Kostić arrives in the most remote corners of Serbia and its people, from Pešter and Uvac to Old Mountain, Homolje and Negotinska Krajina. He also goes into almost dead villages, to remote houses from which the smoke has not been wafting for a long time, but they impressively bear witness, both with their beauty and stability, to the skill of the folk builders. House bear witness, Stanko Kostić also bears witness. His photographs are like plein air canvases and a scout’s report, made through an overhanging fence, an untrimmed canopy, a pumpkin hung under the eaves, through an alley curved like a sabre. We find him in Ždrelo and Knežica and Melnica near Petrovac, in Tulba near Požarevac, in Milatovac and Laznica near Žagubica, in Štubik and Brestovac near Negotin, in Ljubis on Zlatibor, in Gornja Crnuća and Brezna near Gornji Milanovac, in Dobri Potok near Krupanj, in Gornji Račnik near Jagodina, in Struganik near Mionica, in Ilin near Boljevac, in Cvetke near Kraljevo, in Topli Dol near Pirot, in Borač near Knić, in Vranić near Barajevo, in Kalna and Ravna near Knjaževac, in Jasikovo near Majdanpek, in Vučje near Leskovac, in Ceremošnja near Kučevo. And who knows where else.

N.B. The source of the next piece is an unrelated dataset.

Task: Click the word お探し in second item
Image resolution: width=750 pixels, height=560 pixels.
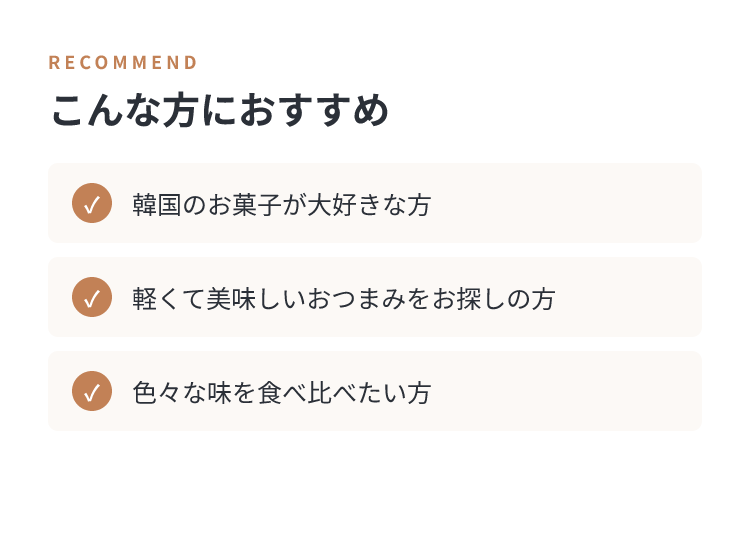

Although most of them are in bad condition, those houses are patterns and a key to understanding the life that was born and unfolded there, and the sign of an entire philosophy, a deeply rooted worldview.
”... Stanko saw in those houses what we would call an intimate reality...” Boža Petrović wrote at one time, standing in front of Kostić’s exhibition. ”For him, a house with its rooms is as much a material as a spiritual creation, a spiritual space. He wants to convey to us the beauty and warmth of an architecture that, like his photos, was realized through a great desire for the beautiful and human. (...) With his searches and his generosity, he reveals to us the spiritual contents of those modest, but, as he says, large houses. He manages to hold us, running headlong, for a moment and point out the values that will not be there tomorrow. Because we no longer have the wisdom or power to save those dilapidated, abandoned and ravaged houses from complete destruction. They will languish for a little while longer, and then they will only remain in Stanko’s photos...”
The professor spoke in order to warn and shake, in order not to prevent his warnings to come true. To some extent, he succeeded, primarily with the houses he designed himself. It was not his idea that a modern man should live in a house from the 19th century, in a way not adapted to his needs. The professor’s houses, all of them, are furnished with the most modern equipment, built from the best modern materials. The spirit of heritage in them is expressed in other ways.
”I am not returning to heritage and tradition, but I start from them. If heritage represents the proven experience of previous generations, why should I ignore it?” he said.
That is why there are still new houses throughout Serbia built according to his designs and in his spirit. Beautiful, exemplary. Stanko Kostić knows that too. That is why the special part and the final chapter of his exhibition, the point actually, is entitled New as Old. A small overview of modern houses successfully built in the spirit of folk construction. That is why, through Kostić’s photographs, we arrive in front of new houses in the Pirot part of the Nišava Valley, in Lunjevica and Ostrovica near Gornji Milanovac, in several villages around Ljig... Everything is visible: it is new, it is better, and it is ours.